Solving A SEO Problem

This is the most common question I'm asked.

You have a web site, but it’s not showing up in the top results in searches on Google. What do you do?

Jump right in, start going through the pages on the site changing the titles and meta tags, and packing more keywords into the text on the pages. The sooner you get it done, the sooner Google will see your changes and rank the web site higher. Right?


Before making any changes or additions, know what you want to do and WHY you are doing it. In other words, do some planning first.

The first question is always, “What is the purpose of this web site?” Having a high search engine ranking isn’t important for about 80% of the web sites I manage. Some are intended for internal use; some are customer service related, some provide landing pages for adverting, and others are used to support a sales force.

Next ask, “Why isn’t this site showing up in search results? What are the possible problems?”

Here are a few things to look for:

1) Does the site use frames or Flash? If so, this is the place to start. First, get rid of the frames. Search engines will not read the content in the frames, so it won't get indexed. Besides, no web site needs to use frames.

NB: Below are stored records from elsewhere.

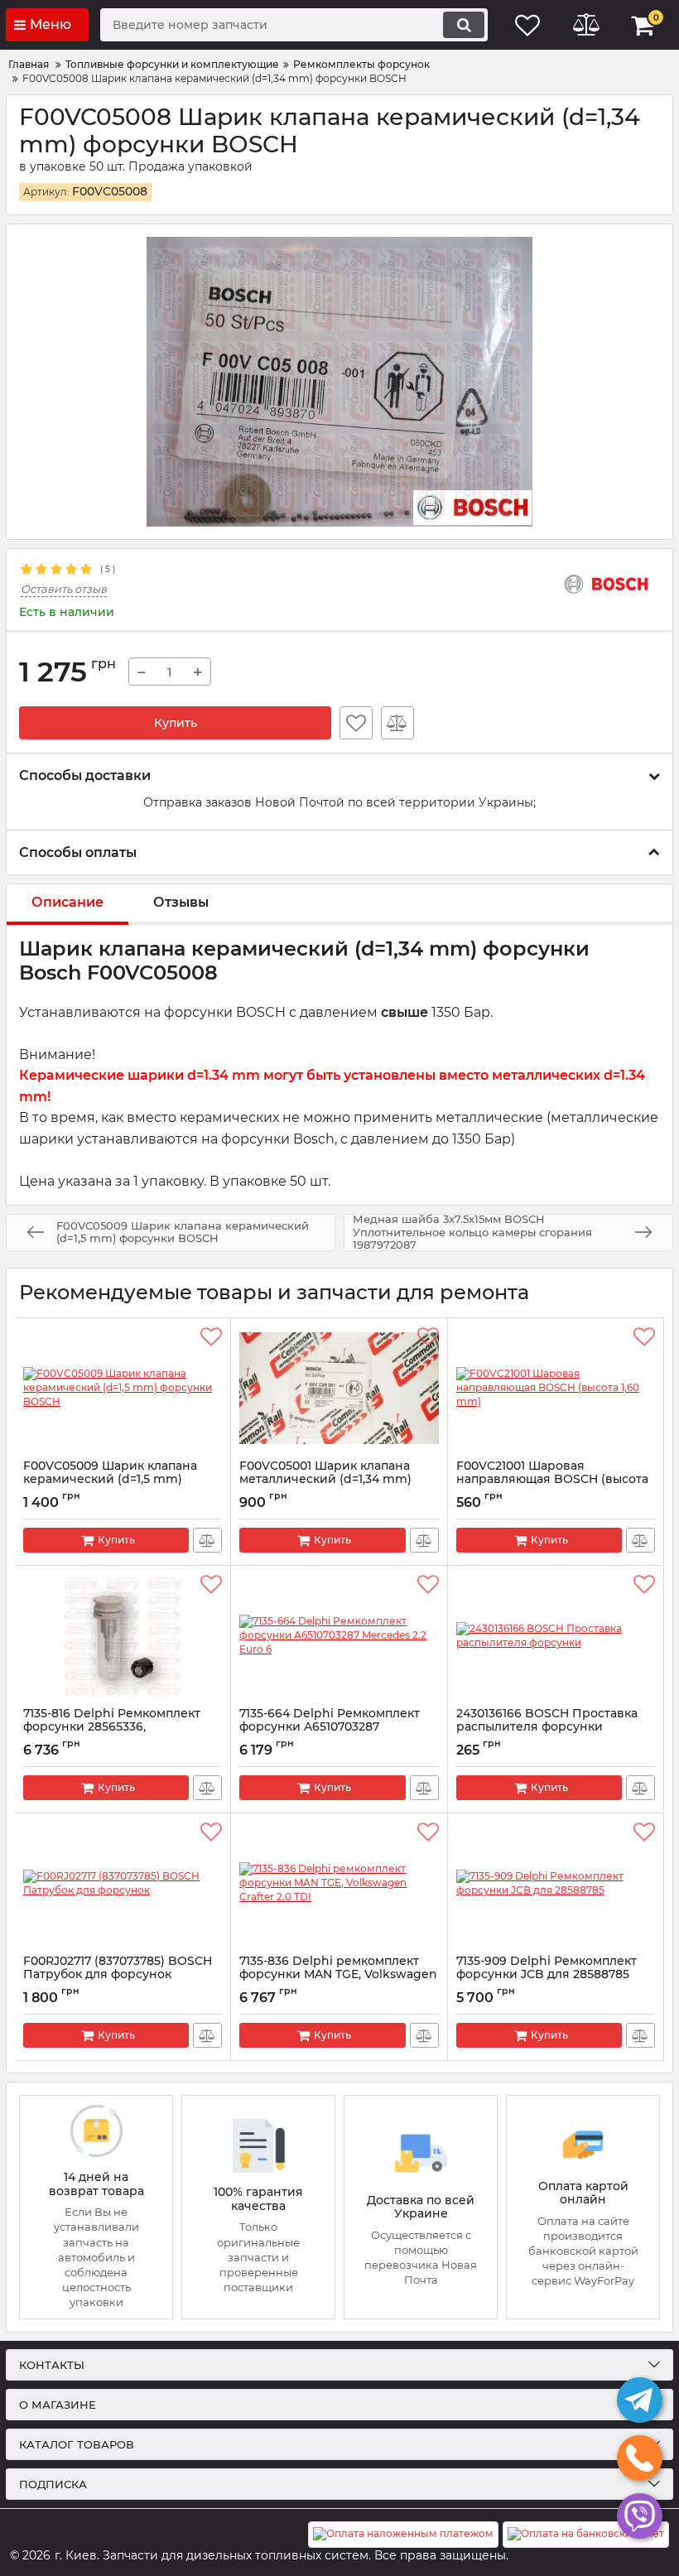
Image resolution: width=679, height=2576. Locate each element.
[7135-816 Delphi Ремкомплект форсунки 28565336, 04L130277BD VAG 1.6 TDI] (122, 1636)
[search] (463, 25)
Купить (175, 722)
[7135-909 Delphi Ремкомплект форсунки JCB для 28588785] (555, 1884)
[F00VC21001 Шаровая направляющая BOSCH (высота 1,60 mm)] (555, 1389)
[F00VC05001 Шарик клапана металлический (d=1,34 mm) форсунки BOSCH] (338, 1389)
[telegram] (639, 2400)
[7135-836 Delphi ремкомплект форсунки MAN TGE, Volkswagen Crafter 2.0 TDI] (338, 1884)
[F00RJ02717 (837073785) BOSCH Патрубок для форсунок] (122, 1884)
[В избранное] (356, 722)
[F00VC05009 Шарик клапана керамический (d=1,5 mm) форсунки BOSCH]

Here's a web site that was originally designed using frames:

The site was redesigned to eliminate the frames. It not only looks better, but now the search engines can spider it: Blair & Vestigo Law Firm

There are some legitimate uses for Flash, but this is the only file format Google says they can not read. So information in Flash movies will not be seen by Google, which means your site won't show up in Google search results. If no one can find your site, then no one will see your beautiful Flash animations.

2) Is the site database driven? Pages built from a database will generally not be indexed by search engines. You’ll need to build some static content that will form a framework around your pages created from the database.

3) How much text is on each page, in particular your home page? Although this is not a firm rule, you should have at least 250 words of text on pages you want to show up in search results. A better rule of thumb is to create pages that have a variety of text, ranging from 100 words on some to 750 words on others.

4) What is your site navigation like? Does it use Javascript or image links? If so, consider changing to text links, or at least put text links at the bottom of each page, that duplicate the Javascript or image links.

If your site doesn’t have one, create a “site map” for search engines that has a link to every page you want the search engines to find. Put in a link from your home page to the site map page. This page makes it easy for spiders to find the pages you want them to find.

5) Is anyone linking to your web site (try link harvester)? What is your deep link ratio? These two tools will give you some perspective on the links coming into your site.

6) How are people currently finding your site? Check your web logs to find out how much traffic the site has and where it is coming from.

You web logs are packed with useful information. You can find the pages most frequently used to enter and exit your site. You can see what search terms and phrases have led visitors to your site. You can find out if you have a problem with 404 errors (page not found).

Once you have this basic information, identify the key problem areas and make a plan to change your web site to address those problem areas.